Segment Open

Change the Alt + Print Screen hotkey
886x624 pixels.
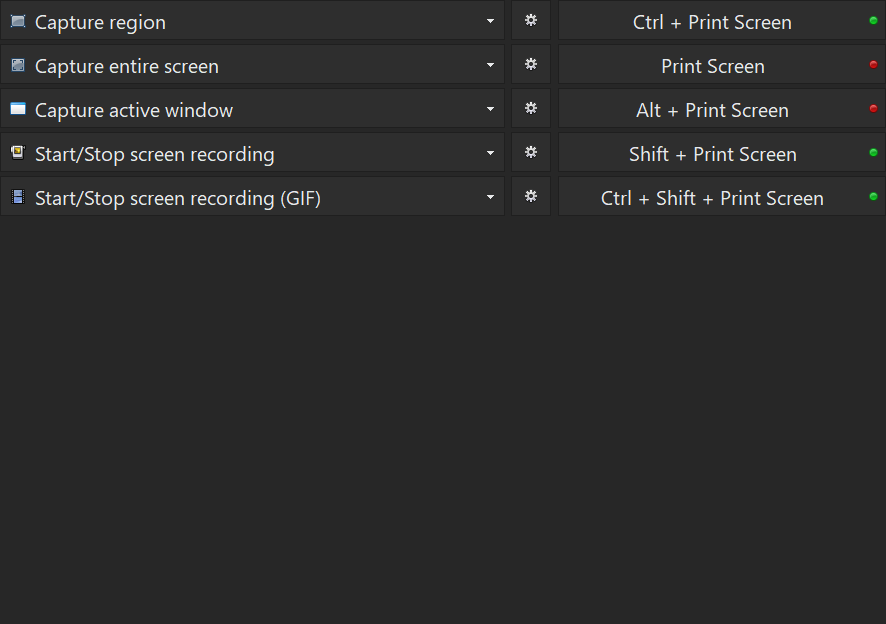click(x=712, y=110)
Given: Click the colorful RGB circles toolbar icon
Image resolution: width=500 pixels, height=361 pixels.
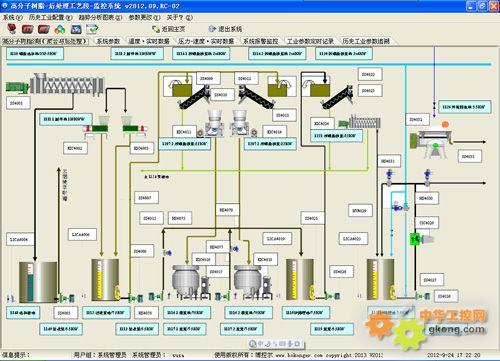Looking at the screenshot, I should pos(60,29).
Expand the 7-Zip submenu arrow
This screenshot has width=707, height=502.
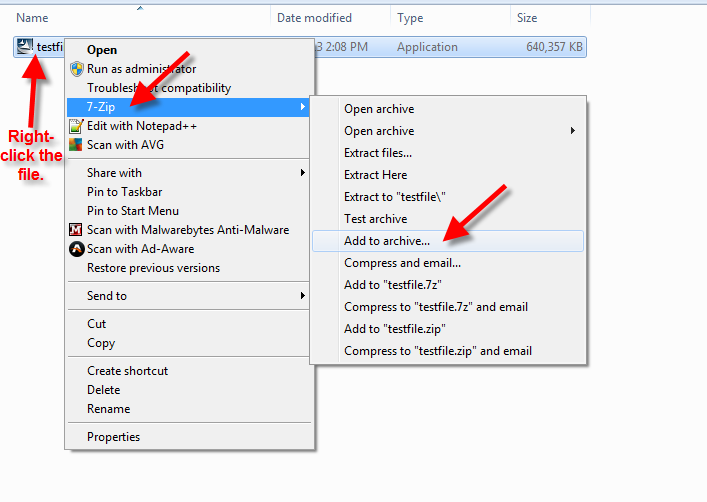(x=302, y=106)
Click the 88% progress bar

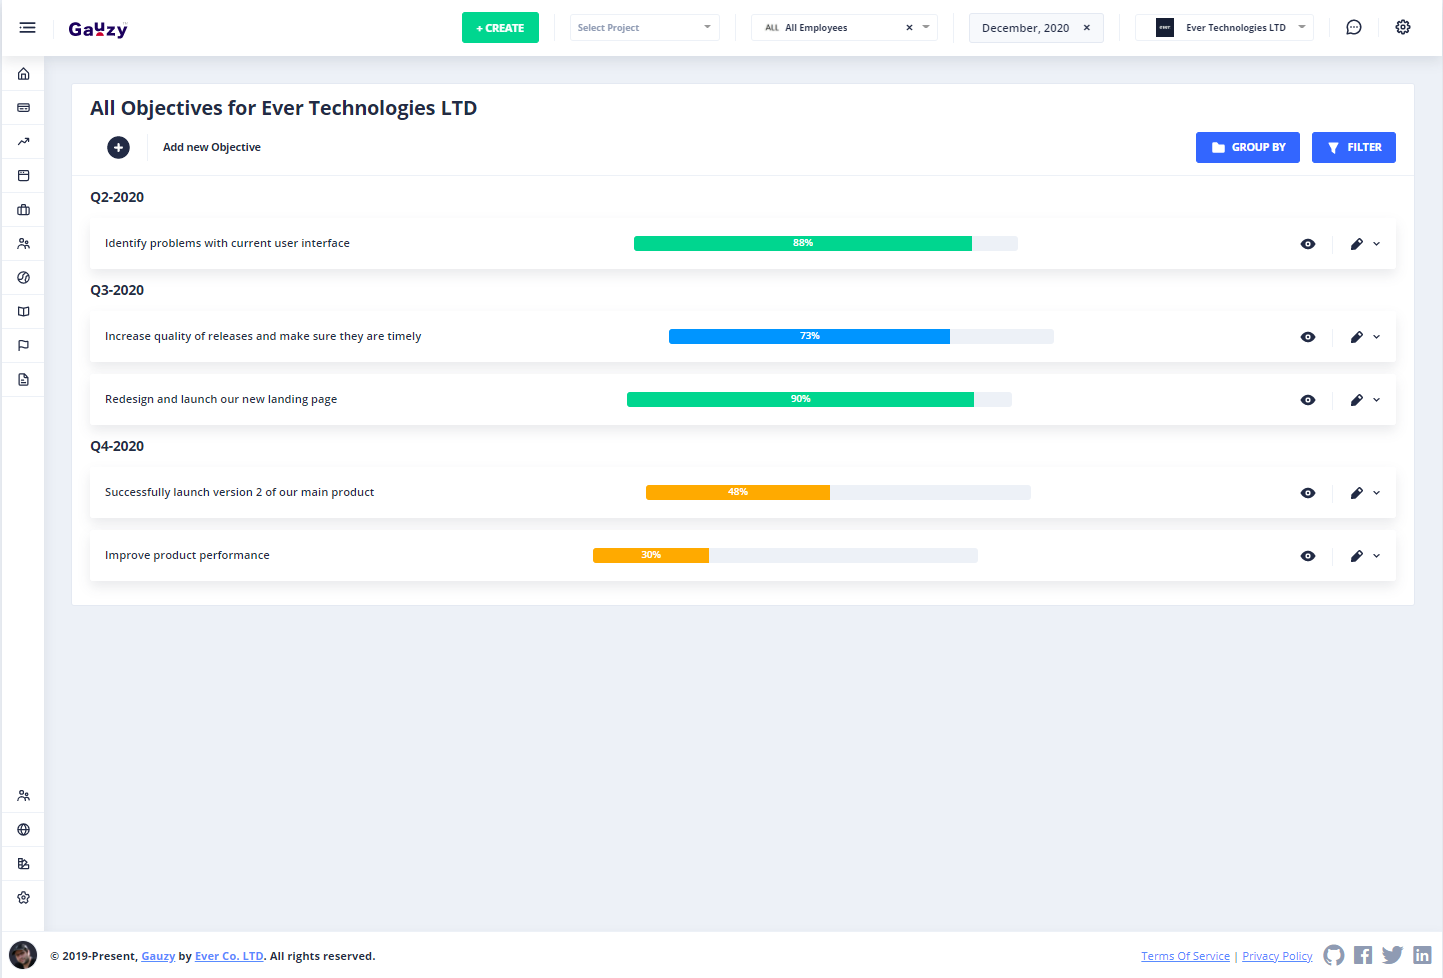click(x=803, y=244)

Segment Closed

Aim of the task
Every line from the top of the records above to the line with "Expand the 7-Zip submenu arrow", inclusive, should be duplicated exactly, minus the pictures.

Exercise response
Change the Alt + Print Screen hotkey
886x624 pixels.
click(x=712, y=110)
Given: Click the colorful RGB circles toolbar icon
Image resolution: width=500 pixels, height=361 pixels.
Looking at the screenshot, I should pos(60,29).
Expand the 7-Zip submenu arrow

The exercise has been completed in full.